Das Sparprogramm "Next Level Performance" soll bis 2027 jährlich fünf Milliarden Euro einsparen. Eine offizielle Dementi der 40-Stunden-Woche gibt es nicht. Bereits im zweiten Quartal 2026 begann die Verlagerung der A-Klasse-Produktion nach Ungarn – ein deutliches Signal für den Kostendruck am Standort Deutschland.
Arbeitgeberpräsident Rainer Dulger (BDA) begrüßt die Reform: „Der aktuelle Rechtsrahmen ist zu starr für moderne Produktionsabläufe." Der Deutsche Gewerkschaftsbund (DGB) und das WSI-Forschungsinstitut schlagen dagegen Alarm.

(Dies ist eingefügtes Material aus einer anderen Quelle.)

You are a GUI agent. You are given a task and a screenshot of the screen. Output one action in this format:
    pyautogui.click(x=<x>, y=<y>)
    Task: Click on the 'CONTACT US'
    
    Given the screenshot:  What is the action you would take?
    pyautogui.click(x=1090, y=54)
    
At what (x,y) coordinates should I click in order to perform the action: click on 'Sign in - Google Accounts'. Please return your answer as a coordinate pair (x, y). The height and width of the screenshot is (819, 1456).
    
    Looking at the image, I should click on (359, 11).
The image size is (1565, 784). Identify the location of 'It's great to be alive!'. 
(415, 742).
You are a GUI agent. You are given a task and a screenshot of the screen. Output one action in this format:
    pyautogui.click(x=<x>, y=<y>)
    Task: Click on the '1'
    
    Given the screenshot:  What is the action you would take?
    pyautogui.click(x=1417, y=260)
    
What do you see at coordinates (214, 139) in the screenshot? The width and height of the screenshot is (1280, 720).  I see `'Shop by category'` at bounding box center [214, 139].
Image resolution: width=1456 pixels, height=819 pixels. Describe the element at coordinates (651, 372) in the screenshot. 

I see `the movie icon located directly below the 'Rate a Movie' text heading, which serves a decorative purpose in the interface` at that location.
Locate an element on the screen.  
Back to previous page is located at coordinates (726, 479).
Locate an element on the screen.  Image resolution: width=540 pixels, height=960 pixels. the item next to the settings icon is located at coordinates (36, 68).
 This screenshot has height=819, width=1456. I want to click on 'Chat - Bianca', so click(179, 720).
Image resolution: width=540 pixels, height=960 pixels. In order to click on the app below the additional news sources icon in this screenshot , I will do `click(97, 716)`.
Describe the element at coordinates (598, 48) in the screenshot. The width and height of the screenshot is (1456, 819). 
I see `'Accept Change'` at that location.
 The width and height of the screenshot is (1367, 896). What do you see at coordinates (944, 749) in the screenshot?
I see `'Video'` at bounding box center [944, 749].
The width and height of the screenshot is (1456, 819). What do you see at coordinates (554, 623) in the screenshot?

Erlaube man künftig 48 Wochenstunden – wie von der EU vorgegeben – drohten 13-Stunden-Tage. Die Folgen: mehr Stress, Burnout und Herz-Kreislauf-Erkrankungen.
Rekord bei Teilzeit: Jeder Dritte arbeitet nicht mehr voll
Die Debatte trifft auf einen Arbeitsmarkt im Umbruch. Das Statistische Bundesamt meldet für 2025 einen Rekordwert von 31,9 Prozent Teilzeitbeschäftigten. Besonders krass ist der Geschlechterunterschied: 50,6 Prozent der Frauen arbeiten in Teilzeit, aber nur 14,3 Prozent der Männer.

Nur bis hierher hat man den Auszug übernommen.